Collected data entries
- Opening Delimiter -
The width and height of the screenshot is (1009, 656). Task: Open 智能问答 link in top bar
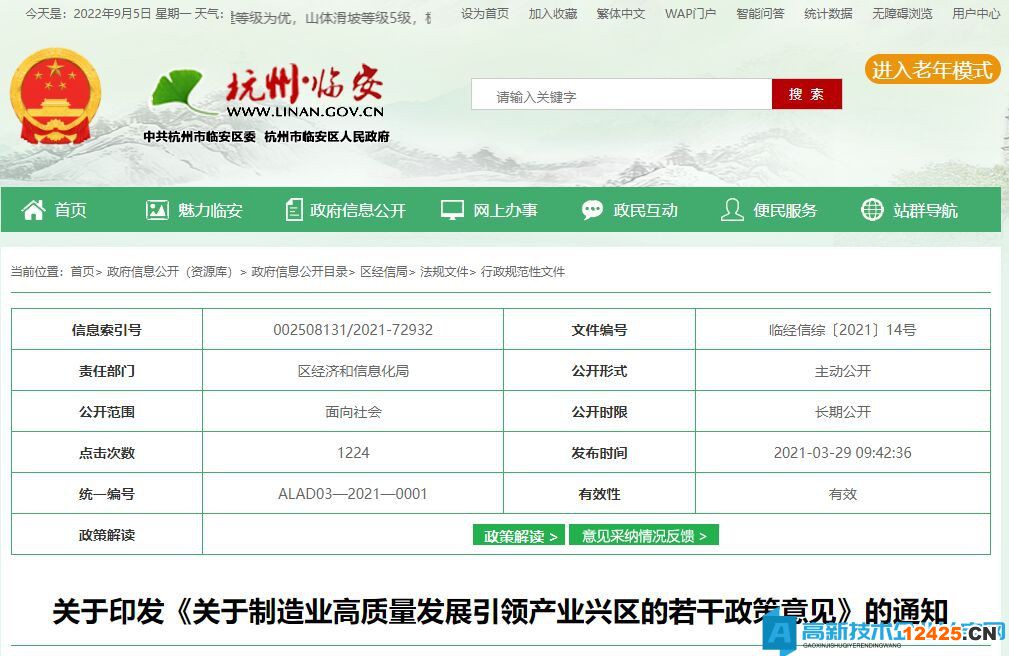pos(760,14)
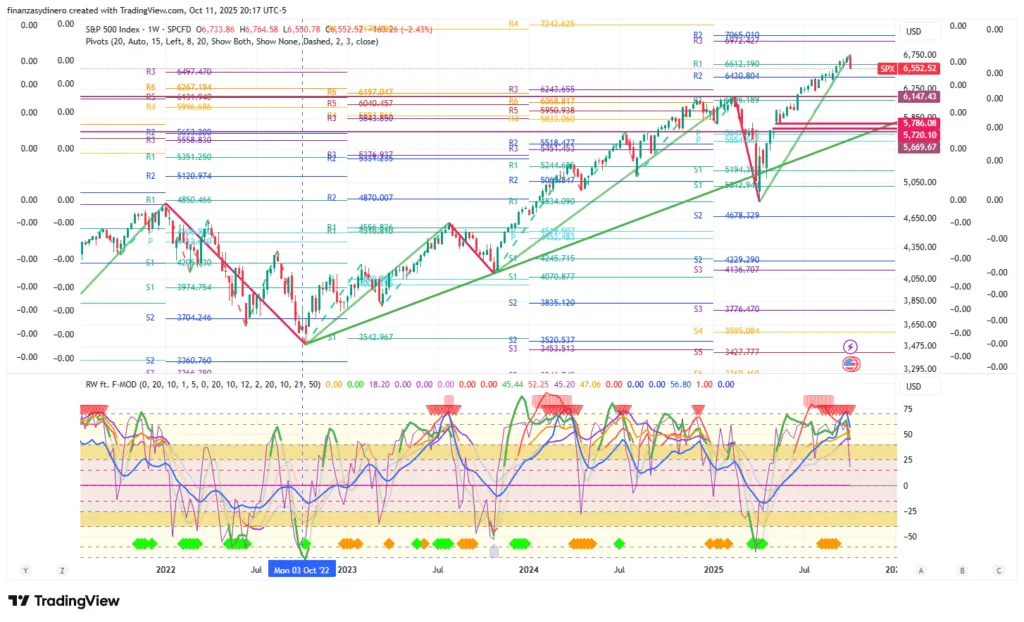The height and width of the screenshot is (622, 1024).
Task: Open the USD selector in the oscillator pane
Action: (913, 386)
- Closing Delimiter -
» **Task item**: All the records need to be printed again exactly as written, though without their pictures.

» **Exercise solution**:
The width and height of the screenshot is (1009, 656). Task: Open 智能问答 link in top bar
pos(760,14)
The height and width of the screenshot is (622, 1024).
Task: Open the USD selector in the oscillator pane
Action: (913, 386)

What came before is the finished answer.